For continued operational excellence, you need to learn, share knowledge, and strive for continuous improvement. Schedule work cycles to continuously make minor improvements. After an incident, analyze all events that affect the customer. Identify the contributing factors and preventive measures to limit or prevent repetition. Share the contributing factors with affected communities as needed. Assess and prioritize opportunities for improvement at regular intervals (e.g. requests for features, resolving problems, compliance requirements), including workload and operating procedures. Include feedback loops in your procedures in order to quickly find out about opportunities for improvement and to document feedback from practical operations.
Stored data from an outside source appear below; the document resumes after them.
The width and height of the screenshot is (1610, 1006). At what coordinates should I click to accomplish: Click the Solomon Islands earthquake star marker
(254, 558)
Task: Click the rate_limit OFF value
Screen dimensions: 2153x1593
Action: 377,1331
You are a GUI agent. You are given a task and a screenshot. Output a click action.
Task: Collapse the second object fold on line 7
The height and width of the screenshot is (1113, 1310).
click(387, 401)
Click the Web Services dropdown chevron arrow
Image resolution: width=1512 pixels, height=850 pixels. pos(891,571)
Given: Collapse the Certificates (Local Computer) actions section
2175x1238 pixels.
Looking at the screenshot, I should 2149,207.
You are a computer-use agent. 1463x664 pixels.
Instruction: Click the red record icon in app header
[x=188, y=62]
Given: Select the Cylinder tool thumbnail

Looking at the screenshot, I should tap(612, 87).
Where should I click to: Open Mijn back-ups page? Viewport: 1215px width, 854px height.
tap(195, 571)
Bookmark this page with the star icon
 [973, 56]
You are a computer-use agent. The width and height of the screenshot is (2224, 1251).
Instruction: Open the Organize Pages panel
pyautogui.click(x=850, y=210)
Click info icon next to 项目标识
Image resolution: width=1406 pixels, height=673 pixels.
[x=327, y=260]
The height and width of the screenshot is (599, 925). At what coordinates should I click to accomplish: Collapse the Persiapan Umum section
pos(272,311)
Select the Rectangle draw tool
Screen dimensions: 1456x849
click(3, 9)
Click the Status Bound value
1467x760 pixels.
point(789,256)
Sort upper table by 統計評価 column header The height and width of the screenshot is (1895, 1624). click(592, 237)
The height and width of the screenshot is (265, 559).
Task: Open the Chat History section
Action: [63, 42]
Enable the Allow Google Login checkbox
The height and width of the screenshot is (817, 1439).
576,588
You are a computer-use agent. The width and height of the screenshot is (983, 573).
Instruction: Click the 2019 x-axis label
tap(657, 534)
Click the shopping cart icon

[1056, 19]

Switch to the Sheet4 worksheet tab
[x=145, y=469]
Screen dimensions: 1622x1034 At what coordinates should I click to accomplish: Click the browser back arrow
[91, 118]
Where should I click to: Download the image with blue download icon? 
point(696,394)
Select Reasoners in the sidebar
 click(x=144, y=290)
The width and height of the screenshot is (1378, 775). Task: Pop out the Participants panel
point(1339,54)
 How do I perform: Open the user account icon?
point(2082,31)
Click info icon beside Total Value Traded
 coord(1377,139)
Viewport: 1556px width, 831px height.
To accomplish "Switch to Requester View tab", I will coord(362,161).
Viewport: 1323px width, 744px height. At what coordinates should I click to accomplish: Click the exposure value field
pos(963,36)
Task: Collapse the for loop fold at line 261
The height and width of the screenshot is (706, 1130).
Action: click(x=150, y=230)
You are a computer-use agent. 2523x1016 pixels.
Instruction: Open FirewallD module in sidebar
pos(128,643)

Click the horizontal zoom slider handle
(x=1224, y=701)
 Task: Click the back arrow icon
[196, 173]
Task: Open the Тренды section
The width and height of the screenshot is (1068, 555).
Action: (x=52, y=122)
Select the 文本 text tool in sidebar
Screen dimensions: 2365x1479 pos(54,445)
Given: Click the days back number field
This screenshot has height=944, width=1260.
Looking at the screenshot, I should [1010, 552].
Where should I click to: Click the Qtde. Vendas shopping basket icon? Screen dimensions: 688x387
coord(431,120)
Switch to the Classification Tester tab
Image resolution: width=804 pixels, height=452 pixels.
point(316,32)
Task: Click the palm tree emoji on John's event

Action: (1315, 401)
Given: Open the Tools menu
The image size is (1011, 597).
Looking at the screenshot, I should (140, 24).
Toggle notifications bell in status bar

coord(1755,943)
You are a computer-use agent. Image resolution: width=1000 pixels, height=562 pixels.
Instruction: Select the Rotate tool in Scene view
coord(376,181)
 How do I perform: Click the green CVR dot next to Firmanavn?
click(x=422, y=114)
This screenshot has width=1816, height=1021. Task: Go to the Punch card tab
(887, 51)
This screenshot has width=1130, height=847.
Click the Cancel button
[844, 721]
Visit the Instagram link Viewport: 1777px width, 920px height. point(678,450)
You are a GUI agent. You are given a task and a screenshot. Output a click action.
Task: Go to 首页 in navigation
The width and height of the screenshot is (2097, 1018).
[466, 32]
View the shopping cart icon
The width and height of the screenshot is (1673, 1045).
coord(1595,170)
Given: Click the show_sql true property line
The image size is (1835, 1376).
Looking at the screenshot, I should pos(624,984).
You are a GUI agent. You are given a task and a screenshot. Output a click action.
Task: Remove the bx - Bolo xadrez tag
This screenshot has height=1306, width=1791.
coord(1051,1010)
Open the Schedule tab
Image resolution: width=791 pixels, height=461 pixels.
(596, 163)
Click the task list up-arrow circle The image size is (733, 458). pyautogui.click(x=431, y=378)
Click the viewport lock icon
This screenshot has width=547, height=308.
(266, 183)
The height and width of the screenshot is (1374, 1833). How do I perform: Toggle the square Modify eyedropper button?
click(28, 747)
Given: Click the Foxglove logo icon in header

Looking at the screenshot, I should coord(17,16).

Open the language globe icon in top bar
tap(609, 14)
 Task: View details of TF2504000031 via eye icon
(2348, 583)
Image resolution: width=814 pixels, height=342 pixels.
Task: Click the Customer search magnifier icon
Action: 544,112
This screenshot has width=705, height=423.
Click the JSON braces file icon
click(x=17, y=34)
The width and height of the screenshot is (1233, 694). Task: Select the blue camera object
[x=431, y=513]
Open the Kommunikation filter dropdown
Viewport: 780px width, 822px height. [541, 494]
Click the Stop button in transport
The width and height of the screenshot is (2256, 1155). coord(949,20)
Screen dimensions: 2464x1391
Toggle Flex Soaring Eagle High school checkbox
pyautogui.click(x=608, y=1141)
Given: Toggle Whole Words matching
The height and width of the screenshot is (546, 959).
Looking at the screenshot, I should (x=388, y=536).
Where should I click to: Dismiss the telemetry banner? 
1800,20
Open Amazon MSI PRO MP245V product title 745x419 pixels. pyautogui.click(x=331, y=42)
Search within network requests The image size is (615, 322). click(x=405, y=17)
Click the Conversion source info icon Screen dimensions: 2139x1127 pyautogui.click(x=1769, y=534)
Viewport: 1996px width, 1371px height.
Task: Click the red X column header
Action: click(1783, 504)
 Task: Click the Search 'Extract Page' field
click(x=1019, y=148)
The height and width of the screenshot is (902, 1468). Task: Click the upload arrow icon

Share the things you learn with other teams so that everyone can benefit. Examine whether your new insights might be trending, and retrospectively conduct cross-team analyzes of operational metrics to identify opportunities and methods for improvement. Implement changes that will lead to improvements and assess their results.

In AWS, you can export your log data to Amazon S3 or send logs directly to Amazon S3 for long-term storage. With AWS Glue, you can explore and prepare your historical data in Amazon S3 for analysis and store the associated metadata in the AWS Glue data catalog. Amazon Athena can then be used to parse your historical data and queries using standard SQL through native integration with Glue. With a business intelligence tool like Amazon QuickSight, you can visualize, examine, and analyze your data. Identify trends and events that can lead to improvement.

The following questions deal with these considerations (lower column).

The foundation for a successful further development of the company is constant minor improvements, the provision of safe environments and time frames for experimentation, development and testing of improvements, and the creation of an environment in which everyone is encouraged to learn from mistakes. The operational support for sandbox, development, test and production environments, with increasing levels of operational control, facilitates development and increases the predictability that changes will lead to successful results.